So Very Sleepy
I’m so sleepy. I shouldn’t be. Elsa didn’t keep me up all night. Maybe I’m sleepy because I slept more like a normal person? I don’t know. You don’t care. Is there an entry in all this? Not really.
I had a lovely, relaxing day. Erik only had school one day this week thanks to snow days, which means my nerves have been on edge for daaaaaays. Thursday was the worst since there was no break at all Wednesday; just stress stress stress as I waited for Mike to get home. I don’t know how much of this was covered nationally, but the roads were the biggest mess ever. Mike left work at 4:30 pm and got home at 1 am. He ended up going back to work, hanging out at the office, then trying to get home again at midnight. The storm started with freezing hail, so there was a slick layer of ice, then the snow was coming down so fast there was no way for plows to get to it. People started abandoning their cars right in middle of the road (where did the people go???? I don’t understand!) so even if you weren’t afraid of driving, it was difficult to get through. At one point Mike thought he was going to have to get out and walk. I was not pleased with that idea. What if someone slid into him and killed him? He didn’t even have boots on! Luckily that didn’t happen and he survived, but I was a pretty cranky mommy the next day.
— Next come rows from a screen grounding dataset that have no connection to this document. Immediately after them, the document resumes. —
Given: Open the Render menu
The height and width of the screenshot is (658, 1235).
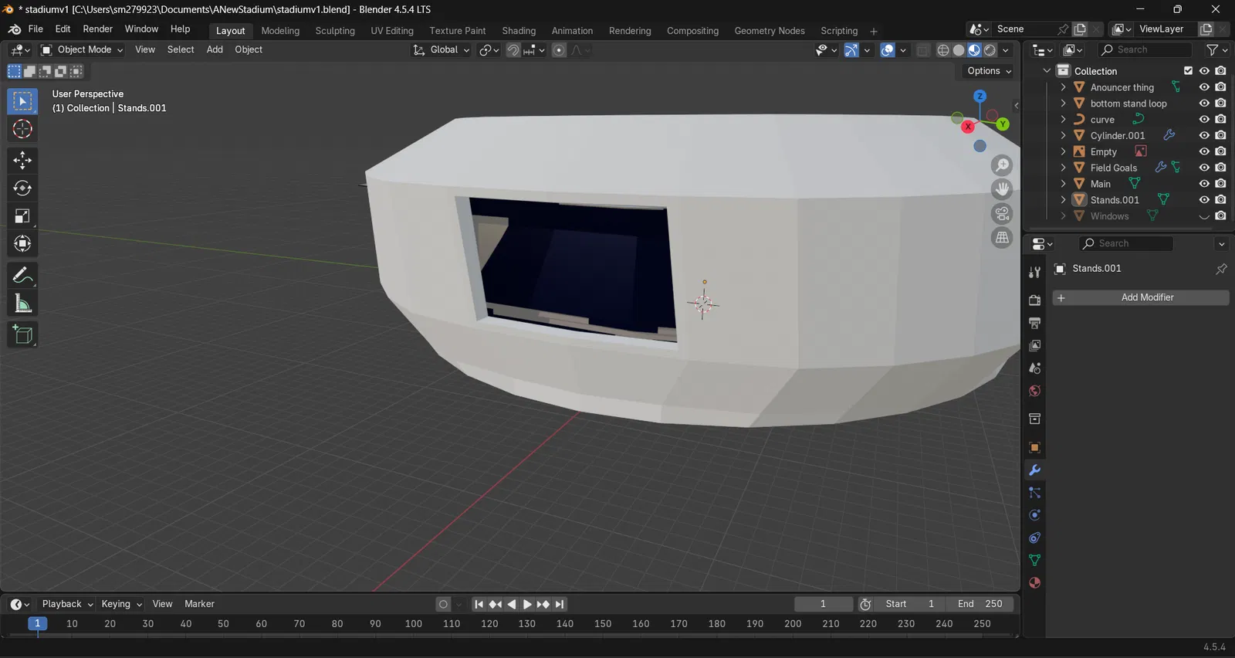Looking at the screenshot, I should coord(98,29).
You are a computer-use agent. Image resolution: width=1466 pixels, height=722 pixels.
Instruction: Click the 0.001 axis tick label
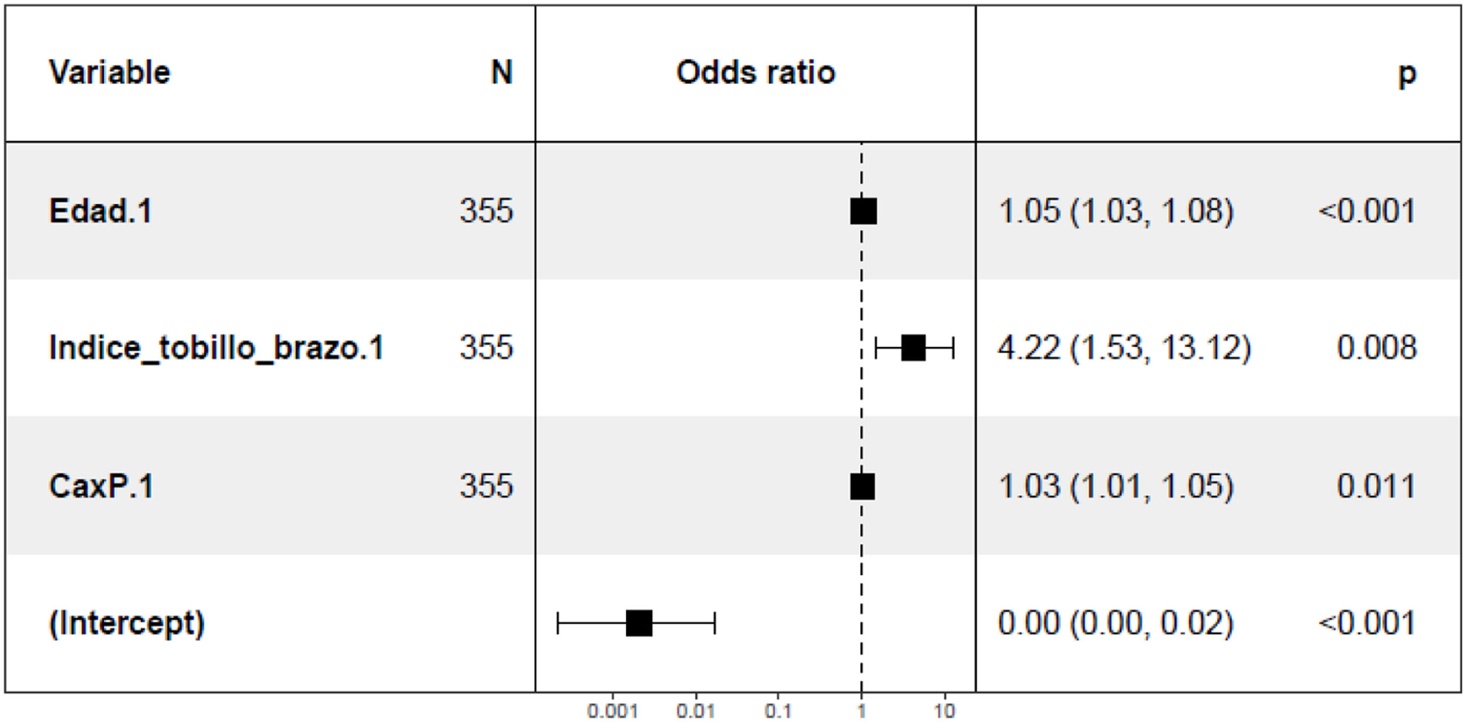click(612, 711)
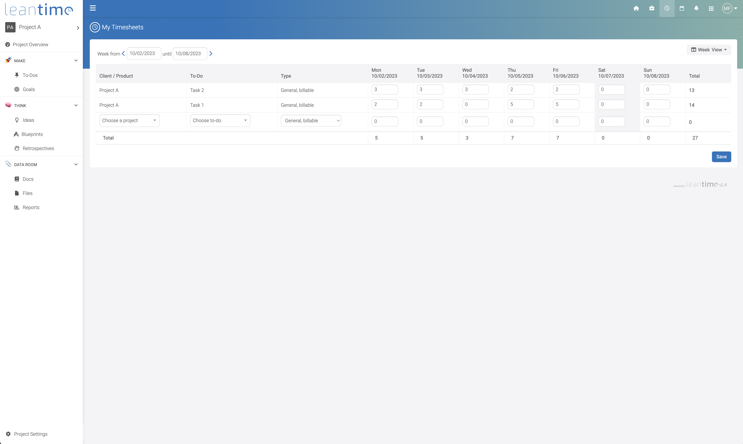Click the clock timesheets icon
This screenshot has height=444, width=743.
(x=667, y=8)
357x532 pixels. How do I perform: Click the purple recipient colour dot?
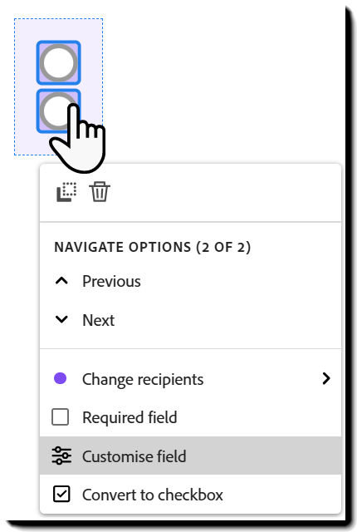61,378
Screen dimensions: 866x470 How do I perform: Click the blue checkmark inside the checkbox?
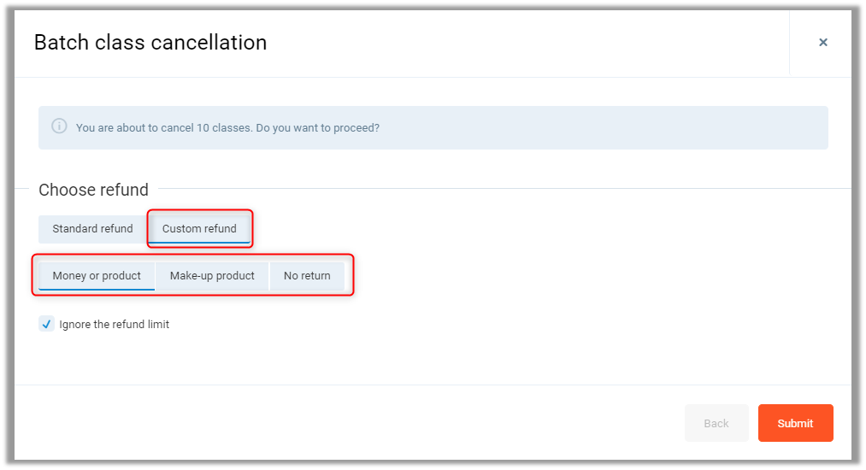click(47, 325)
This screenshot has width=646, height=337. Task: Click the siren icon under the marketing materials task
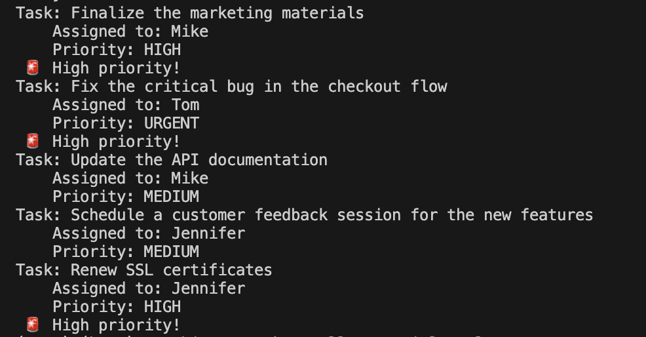point(32,68)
It was so nice to have the day almost all to myself! Erik’s little friend, Irish Lad, has a birthday tomorrow and wanted to hang out with Erik at the Maryland Science Center in lieu of a party. Irish Lad is much more like me–he doesn’t want a big party and doesn’t really understand the point of having a bunch of people around. So Erik, Irish Lad and the dads went off and left the moms and girl babies at home. I was going to go hang out with the mom, but then Elsa slept way longer than usual so I was late to the after-party (pizza and cake when they got home).
Instead of answering a million math questions, trying to explain evolution, doing laundry, assuring Erik that his artwork is wonderful, keeping track of gloves, fending off cupcake requests, doing laundry, offering healthy snacks, trying to guess the word Erik is spelling, telling Erik how to spell dinosaur names that I don’t even know, doing laundry, wondering why no one seems to notice Dino Dan is mentally ill, sweeping up the floor and doing laundry Elsa and I had a girls’ day out. I packed up some frozen peas and a placemat, stuck Elsa in the car and went to a restaurant. She is such a delight. I never would have done that with Erik because listening to a screaming baby is the opposite of delightful. Elsa is quiet as a little mouse as long as you keep something interesting on her plate. I gave the guys a great big tip because every single pea ended up on the floor, but it was well worth it to go out and feel human.
We even went to Target. And I kept to my “buy nothing in January” goal, except for a few essentials. Baby proofing stuff had to be bought, but what can you do about that? Not like it was an impulse purchase. Only one impulse purchase made it to the cart (a squirrel proof bird feeder) but I abandoned somewhere in the lamp aisle. I know, I know. Evil. Before I had kids I would never abandon things in a random place. I would dutifully return everything to it’s proper home. If you would have seen my sleepy, sleepy baby that just needed to get the heck out of the store you would have forgiven me. I think. Hope.
We got home and that poor sleepy baby slept on top of me for three hours, just long enough for me to watch one of the worst movies I’ve seen in years: 2012. Did it even have a plot? I kept waiting for something to happen. A movie about the end of the world should be somewhat exciting. A movie with John Cusack should be somewhat exciting. But no. It was blah. Boring and blah.
Elsa nursed almost the entire movie. She has upper teeth now and nursing is painful. I am almost certain I’m not going to nurse her as long as I nursed Erik. I’m already ready to quit, but I’ll hold on until she’s a year. My mom keeps asking when I’m going to quit, but I see no reason at all to switch her to formula. I’m cheap! I have a plentiful supply of free milk. Why in the bleepity-bleep would I switch her to something I have to pay for? My nipples might thank me, though.
You know why I nursed Erik until he was almost three? Because every time my mom would ask when I was going to quit nursing him, I dug my heels in and said “never!” I purposely waited to wean him until after a trip out to see her just to irritate her.
I can be contrary.
Seriously, though. She started dissing the whole nursing thing before he was even born, then kept harping on about it from day 1. I took great joy in nursing in front of her because I could see the steam coming out of her ears.
She’s been a lot calmer with Elsa, which means I’ve been a lot calmer. And Elsa is a lot calmer. There’s a lot less stress in general. This time I’m not going to keep nursing my child just to piss off my mother. If the girl doesn’t learn to keep her top teeth off my nipple she’s going to be in for a sad surprise on April 14th.
Ok, so I’m just kidding about that, mostly. I wouldn’t know how to wean a baby cold turkey. Do you give them cows milk? Or what? Erik would never take cows milk (still won’t), so the whole weaning thing confuses me. I know it’s a few months away but I can’t even imagine her being ready to get most of her nutrition from something other than milk.